[Data extracted from a collection]
[Start of section]
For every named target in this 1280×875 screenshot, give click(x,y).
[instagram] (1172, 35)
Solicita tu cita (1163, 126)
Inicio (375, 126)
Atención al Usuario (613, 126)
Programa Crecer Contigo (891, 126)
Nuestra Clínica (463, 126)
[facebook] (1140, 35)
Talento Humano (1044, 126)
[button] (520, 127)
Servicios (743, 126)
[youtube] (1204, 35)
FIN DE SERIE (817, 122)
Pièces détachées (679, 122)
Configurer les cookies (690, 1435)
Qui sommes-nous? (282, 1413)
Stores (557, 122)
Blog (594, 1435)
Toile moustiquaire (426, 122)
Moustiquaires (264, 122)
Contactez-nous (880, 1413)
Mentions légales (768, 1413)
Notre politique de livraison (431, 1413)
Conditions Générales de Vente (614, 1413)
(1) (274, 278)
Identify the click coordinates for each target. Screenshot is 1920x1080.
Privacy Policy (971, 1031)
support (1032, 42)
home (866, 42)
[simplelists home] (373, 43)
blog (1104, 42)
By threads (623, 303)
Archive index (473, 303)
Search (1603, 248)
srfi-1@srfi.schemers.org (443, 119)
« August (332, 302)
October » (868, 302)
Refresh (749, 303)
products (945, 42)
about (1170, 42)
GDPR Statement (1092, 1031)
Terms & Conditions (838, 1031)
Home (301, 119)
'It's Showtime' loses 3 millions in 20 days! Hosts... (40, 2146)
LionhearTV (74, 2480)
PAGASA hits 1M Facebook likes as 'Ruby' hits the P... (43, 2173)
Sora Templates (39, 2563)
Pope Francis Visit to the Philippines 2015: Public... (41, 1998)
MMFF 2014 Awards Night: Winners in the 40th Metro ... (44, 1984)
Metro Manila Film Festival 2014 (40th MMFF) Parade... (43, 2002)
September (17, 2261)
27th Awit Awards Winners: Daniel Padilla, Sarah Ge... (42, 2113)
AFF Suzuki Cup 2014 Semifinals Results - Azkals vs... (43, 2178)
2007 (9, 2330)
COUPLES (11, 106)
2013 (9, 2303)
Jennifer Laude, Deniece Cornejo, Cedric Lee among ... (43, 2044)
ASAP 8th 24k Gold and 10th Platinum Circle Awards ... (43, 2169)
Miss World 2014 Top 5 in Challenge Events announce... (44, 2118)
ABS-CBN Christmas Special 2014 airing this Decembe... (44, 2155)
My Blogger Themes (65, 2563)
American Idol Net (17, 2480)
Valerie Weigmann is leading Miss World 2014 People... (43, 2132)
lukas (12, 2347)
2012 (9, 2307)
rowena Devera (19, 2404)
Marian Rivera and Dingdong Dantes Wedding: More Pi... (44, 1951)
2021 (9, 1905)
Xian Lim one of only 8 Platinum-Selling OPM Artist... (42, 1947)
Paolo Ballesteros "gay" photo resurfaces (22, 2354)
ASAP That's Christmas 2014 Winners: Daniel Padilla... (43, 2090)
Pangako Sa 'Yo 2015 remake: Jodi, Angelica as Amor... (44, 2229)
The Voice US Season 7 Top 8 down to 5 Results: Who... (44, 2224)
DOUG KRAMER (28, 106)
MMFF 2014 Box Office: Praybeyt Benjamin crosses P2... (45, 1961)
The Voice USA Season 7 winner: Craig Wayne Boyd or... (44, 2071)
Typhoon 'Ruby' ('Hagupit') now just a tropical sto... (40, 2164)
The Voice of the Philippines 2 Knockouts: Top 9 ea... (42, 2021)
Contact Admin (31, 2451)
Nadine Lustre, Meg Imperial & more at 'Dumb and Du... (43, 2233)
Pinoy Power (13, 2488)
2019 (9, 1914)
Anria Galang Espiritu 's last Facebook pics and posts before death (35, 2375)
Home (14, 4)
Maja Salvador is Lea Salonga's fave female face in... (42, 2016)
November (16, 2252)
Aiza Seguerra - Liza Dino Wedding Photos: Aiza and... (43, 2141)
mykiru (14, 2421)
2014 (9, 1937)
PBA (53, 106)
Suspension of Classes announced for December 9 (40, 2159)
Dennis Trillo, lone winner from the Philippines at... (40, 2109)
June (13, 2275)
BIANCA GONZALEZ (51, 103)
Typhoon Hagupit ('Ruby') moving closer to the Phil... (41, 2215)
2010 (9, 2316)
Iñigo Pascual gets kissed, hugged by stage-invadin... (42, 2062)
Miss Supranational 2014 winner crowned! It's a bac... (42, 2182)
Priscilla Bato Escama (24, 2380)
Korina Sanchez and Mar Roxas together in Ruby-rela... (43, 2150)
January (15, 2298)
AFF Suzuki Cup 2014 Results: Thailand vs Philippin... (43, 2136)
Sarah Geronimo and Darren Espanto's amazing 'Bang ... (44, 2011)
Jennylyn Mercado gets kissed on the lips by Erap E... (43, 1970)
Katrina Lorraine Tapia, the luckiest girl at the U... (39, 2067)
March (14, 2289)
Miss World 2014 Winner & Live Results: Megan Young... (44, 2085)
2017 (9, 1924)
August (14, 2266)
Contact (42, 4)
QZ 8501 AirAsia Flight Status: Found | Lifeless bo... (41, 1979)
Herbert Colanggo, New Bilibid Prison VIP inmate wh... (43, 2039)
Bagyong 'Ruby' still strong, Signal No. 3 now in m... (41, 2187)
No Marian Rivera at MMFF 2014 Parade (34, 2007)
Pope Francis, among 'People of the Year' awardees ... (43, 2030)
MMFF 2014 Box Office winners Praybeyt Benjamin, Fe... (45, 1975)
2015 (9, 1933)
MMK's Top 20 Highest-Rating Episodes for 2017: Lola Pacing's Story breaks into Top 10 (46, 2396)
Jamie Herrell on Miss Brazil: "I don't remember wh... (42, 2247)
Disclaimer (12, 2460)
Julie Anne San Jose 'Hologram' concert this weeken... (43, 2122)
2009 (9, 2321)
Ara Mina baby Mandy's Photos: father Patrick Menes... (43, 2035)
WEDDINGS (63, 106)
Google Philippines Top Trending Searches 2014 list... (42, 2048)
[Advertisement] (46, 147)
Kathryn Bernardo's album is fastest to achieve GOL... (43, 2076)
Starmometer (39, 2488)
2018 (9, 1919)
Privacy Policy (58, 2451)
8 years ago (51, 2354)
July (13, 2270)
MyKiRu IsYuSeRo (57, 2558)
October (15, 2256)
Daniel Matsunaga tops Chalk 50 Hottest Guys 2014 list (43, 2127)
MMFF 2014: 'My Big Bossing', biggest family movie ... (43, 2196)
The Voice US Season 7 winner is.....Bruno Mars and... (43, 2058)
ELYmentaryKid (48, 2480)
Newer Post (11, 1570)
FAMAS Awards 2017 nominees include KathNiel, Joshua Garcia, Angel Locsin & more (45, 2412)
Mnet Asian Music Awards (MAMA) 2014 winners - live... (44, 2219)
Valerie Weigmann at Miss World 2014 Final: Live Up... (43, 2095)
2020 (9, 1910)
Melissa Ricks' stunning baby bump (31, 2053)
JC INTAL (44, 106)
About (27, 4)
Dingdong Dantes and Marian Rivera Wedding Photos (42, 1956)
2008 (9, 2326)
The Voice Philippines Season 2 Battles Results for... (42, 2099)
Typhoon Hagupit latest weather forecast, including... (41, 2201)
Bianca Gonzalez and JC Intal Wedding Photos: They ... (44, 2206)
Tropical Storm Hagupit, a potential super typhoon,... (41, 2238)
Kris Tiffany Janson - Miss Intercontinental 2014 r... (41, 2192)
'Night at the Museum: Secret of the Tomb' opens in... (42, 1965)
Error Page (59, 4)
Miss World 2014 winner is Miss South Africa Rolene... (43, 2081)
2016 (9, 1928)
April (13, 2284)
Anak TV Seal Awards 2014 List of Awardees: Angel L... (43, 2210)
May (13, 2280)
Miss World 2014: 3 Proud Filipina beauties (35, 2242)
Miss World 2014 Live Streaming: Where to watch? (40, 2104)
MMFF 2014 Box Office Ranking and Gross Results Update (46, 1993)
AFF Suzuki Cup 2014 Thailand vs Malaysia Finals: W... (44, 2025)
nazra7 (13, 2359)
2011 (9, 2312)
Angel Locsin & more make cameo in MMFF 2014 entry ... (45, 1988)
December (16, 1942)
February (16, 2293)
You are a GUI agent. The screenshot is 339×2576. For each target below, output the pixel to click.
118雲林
[End of section]
Extract every line above containing the word "Marian".

§ Response:
Marian Rivera and Dingdong Dantes Wedding: More Pi... (44, 1951)
No Marian Rivera at MMFF 2014 Parade (34, 2007)
Dingdong Dantes and Marian Rivera Wedding Photos (42, 1956)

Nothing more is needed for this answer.